═══ DATA SUPPLIED ═══

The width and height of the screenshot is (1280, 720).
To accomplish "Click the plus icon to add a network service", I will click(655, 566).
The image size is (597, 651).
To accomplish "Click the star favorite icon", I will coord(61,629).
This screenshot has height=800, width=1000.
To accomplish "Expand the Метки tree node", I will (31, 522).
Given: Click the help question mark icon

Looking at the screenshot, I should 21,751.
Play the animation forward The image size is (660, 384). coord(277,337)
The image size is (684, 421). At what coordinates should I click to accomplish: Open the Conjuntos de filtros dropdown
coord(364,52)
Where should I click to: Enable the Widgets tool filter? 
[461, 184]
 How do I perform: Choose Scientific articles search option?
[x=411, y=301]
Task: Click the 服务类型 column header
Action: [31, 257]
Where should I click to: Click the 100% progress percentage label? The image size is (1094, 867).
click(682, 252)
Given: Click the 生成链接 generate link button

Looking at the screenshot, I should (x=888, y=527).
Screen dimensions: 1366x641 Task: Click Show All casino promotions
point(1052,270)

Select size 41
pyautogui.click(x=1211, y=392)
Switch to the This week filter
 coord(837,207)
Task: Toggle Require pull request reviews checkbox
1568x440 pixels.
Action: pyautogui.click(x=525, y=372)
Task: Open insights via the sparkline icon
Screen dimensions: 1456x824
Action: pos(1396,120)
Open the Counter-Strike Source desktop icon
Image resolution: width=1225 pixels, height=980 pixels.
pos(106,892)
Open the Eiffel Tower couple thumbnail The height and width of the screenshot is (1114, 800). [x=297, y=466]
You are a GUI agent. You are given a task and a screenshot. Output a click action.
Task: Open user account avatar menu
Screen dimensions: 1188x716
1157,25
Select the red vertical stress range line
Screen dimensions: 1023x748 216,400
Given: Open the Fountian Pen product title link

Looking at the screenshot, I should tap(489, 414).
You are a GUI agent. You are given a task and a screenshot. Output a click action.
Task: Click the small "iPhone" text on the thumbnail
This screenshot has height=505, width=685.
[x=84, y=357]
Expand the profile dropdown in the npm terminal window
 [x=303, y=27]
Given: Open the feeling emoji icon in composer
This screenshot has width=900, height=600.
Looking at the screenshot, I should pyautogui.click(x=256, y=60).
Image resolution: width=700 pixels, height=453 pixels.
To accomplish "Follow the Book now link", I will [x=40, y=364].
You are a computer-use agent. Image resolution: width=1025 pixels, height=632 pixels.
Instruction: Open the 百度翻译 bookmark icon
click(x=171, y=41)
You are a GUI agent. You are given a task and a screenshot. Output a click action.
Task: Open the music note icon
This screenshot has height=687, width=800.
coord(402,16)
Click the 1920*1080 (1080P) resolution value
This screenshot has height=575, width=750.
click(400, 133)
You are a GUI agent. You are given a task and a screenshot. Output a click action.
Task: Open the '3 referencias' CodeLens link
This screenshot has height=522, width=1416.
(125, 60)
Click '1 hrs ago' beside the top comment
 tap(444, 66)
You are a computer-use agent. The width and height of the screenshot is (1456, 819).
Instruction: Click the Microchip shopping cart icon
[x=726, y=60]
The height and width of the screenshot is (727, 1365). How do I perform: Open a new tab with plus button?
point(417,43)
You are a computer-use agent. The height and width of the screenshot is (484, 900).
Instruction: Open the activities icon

═══

- GIVEN TASK:
Turn every line of the records above into a numbered list, one line per entry, and drop the blank lines.

- RESPONSE TO THIS EXERCISE:
1. The width and height of the screenshot is (1280, 720).
2. To accomplish "Click the plus icon to add a network service", I will click(655, 566).
3. The image size is (597, 651).
4. To accomplish "Click the star favorite icon", I will coord(61,629).
5. This screenshot has height=800, width=1000.
6. To accomplish "Expand the Метки tree node", I will (31, 522).
7. Given: Click the help question mark icon
8. Looking at the screenshot, I should 21,751.
9. Play the animation forward The image size is (660, 384). coord(277,337)
10. The image size is (684, 421). At what coordinates should I click to accomplish: Open the Conjuntos de filtros dropdown
11. coord(364,52)
12. Where should I click to: Enable the Widgets tool filter? 
13. [461, 184]
14.  How do I perform: Choose Scientific articles search option?
15. [x=411, y=301]
16. Task: Click the 服务类型 column header
17. Action: [31, 257]
18. Where should I click to: Click the 100% progress percentage label? The image size is (1094, 867).
19. click(682, 252)
20. Given: Click the 生成链接 generate link button
21. Looking at the screenshot, I should (x=888, y=527).
22. Screen dimensions: 1366x641 Task: Click Show All casino promotions
23. point(1052,270)
24. Select size 41
25. pyautogui.click(x=1211, y=392)
26. Switch to the This week filter
27.  coord(837,207)
28. Task: Toggle Require pull request reviews checkbox
29. 1568x440 pixels.
30. Action: pyautogui.click(x=525, y=372)
31. Task: Open insights via the sparkline icon
32. Screen dimensions: 1456x824
33. Action: pos(1396,120)
34. Open the Counter-Strike Source desktop icon
35. Image resolution: width=1225 pixels, height=980 pixels.
36. pos(106,892)
37. Open the Eiffel Tower couple thumbnail The height and width of the screenshot is (1114, 800). [x=297, y=466]
38. You are a GUI agent. You are given a task and a screenshot. Output a click action.
39. Task: Open user account avatar menu
40. Screen dimensions: 1188x716
41. 1157,25
42. Select the red vertical stress range line
43. Screen dimensions: 1023x748 216,400
44. Given: Open the Fountian Pen product title link
45. Looking at the screenshot, I should tap(489, 414).
46. You are a GUI agent. You are given a task and a screenshot. Output a click action.
47. Task: Click the small "iPhone" text on the thumbnail
48. This screenshot has height=505, width=685.
49. [x=84, y=357]
50. Expand the profile dropdown in the npm terminal window
51.  [x=303, y=27]
52. Given: Open the feeling emoji icon in composer
53. This screenshot has width=900, height=600.
54. Looking at the screenshot, I should pyautogui.click(x=256, y=60).
55. Image resolution: width=700 pixels, height=453 pixels.
56. To accomplish "Follow the Book now link", I will [x=40, y=364].
57. You are a computer-use agent. Image resolution: width=1025 pixels, height=632 pixels.
58. Instruction: Open the 百度翻译 bookmark icon
59. click(x=171, y=41)
60. You are a GUI agent. You are given a task and a screenshot. Output a click action.
61. Task: Open the music note icon
62. This screenshot has height=687, width=800.
63. coord(402,16)
64. Click the 1920*1080 (1080P) resolution value
65. This screenshot has height=575, width=750.
66. click(400, 133)
67. You are a GUI agent. You are given a task and a screenshot. Output a click action.
68. Task: Open the '3 referencias' CodeLens link
69. This screenshot has height=522, width=1416.
70. (125, 60)
71. Click '1 hrs ago' beside the top comment
72.  tap(444, 66)
73. You are a computer-use agent. The width and height of the screenshot is (1456, 819).
74. Instruction: Click the Microchip shopping cart icon
75. [x=726, y=60]
76. The height and width of the screenshot is (727, 1365). How do I perform: Open a new tab with plus button?
77. point(417,43)
78. You are a computer-use agent. The height and width of the screenshot is (484, 900).
79. Instruction: Open the activities icon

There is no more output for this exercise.